The resulting architectural envelope of “simple but dynamic materials” such as white oak and Japanese plaster stopped her maximalist impulses in their tracks. “I wanted to challenge myself by practicing restraint,” she says. “I didn’t want to detract from those materials.” Instead, she set out to create what her friends call “Aman Sasha,” after the famously serene hotels.

A multi-colored map covering a tub in a bedroom.

Bikoff’s 16th-century Dutch map mosaic-covered tub in the primary bedroom.

A wooden table and chairs with colorful flowers in a dining room.

The dining room’s eclectic mix includes antique New England boarding school chairs around a custom table inspired by Royère under a Verner Panton pendant lamp.

A multi-colored surfboard bed and linens in a bedroom.

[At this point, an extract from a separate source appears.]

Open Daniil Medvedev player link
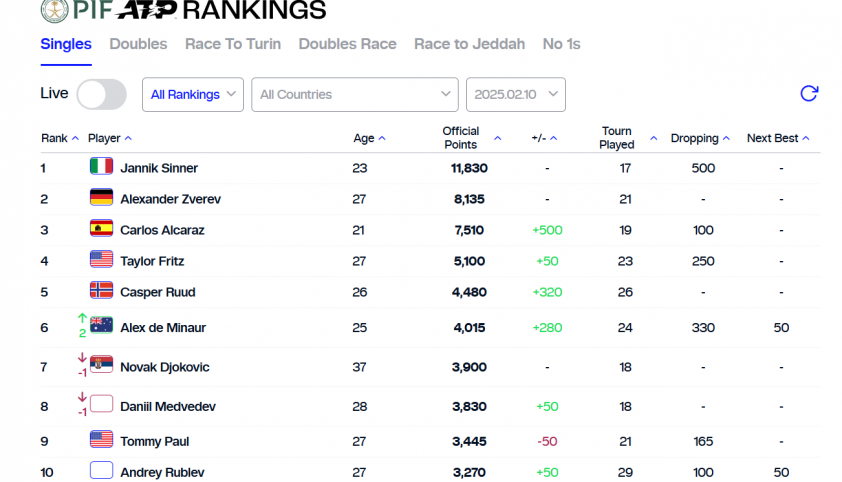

A grass cloth–wrapped guest room boasts a Versace surfboard bed and linens.

Of course, she did allow herself what she calls “my ‘boop’ moments,” flashes of color or eccentricity here and there. These include a bathtub actually in her bedroom covered in a mosaic reproduction of a 16th-century Dutch map (part of her collection for New Ravenna); an Indonesian bed by the pool; a guest room bed with a surfboard headboard from her collaboration with Versace (and a taxidermy sailfish she caught herself on the wall); cast resin horseshoe crab sconces, and a 1960s Roger Capron tile-topped table in the all-white living room.

Designer Sasha Bikoff standing in her garage with a dramatic black-and-white Cambria-tiled floor.

Designer Sasha Bikoff in her garage with a dramatic black-and-white Cambria-tiled floor. Cambria designs shown: Minnesota Snow™* and Montana Midnight™*.

But while her “boop” moments add pop and glamour, they are calibrated within a larger context of the nature-loving narrative she is telegraphing. Take her 1975 canary yellow 450 SL Mercedes. “I consider it a piece of art,” observes Bikoff. “I’ve had it since college, and I wanted a great space for it. But that space had to be multifunctional too.” So, Plot-1 created a two-story structure, the ground floor of which boasts a checkerboard floor made of Cambria Minnesota Snow* and Montana Midnight* tiles.

“It’s always been my dream to have a black-and-white diamond-patterned floor,” she says. “It feels very classic American. It’s dramatic but doesn’t detract from the natural ambiance of the house because it feels appropriate to the time when houses and churches in this area would have been built.” True to her aim, she can roll the Mercedes out and hold a party in the “barn” (serviced by a lemon-merengue yellow kitchenette in the upstairs guest suite). She has also had yoga classes there and used it as a painting studio.

A lemon-colored kitchen with a round window.

Bikoff collaborated with St. Charles Kitchens on the guest suite’s lemon-colored kitchen. A round window was at the top of her wish list for the house.

“As a designer, I’m continually trying to challenge myself and create new ideas from my old ones,” Bikoff says. “Normally I’d create a narrative and just keep adding layers. Here I knew that rabbit hole would be dangerous.”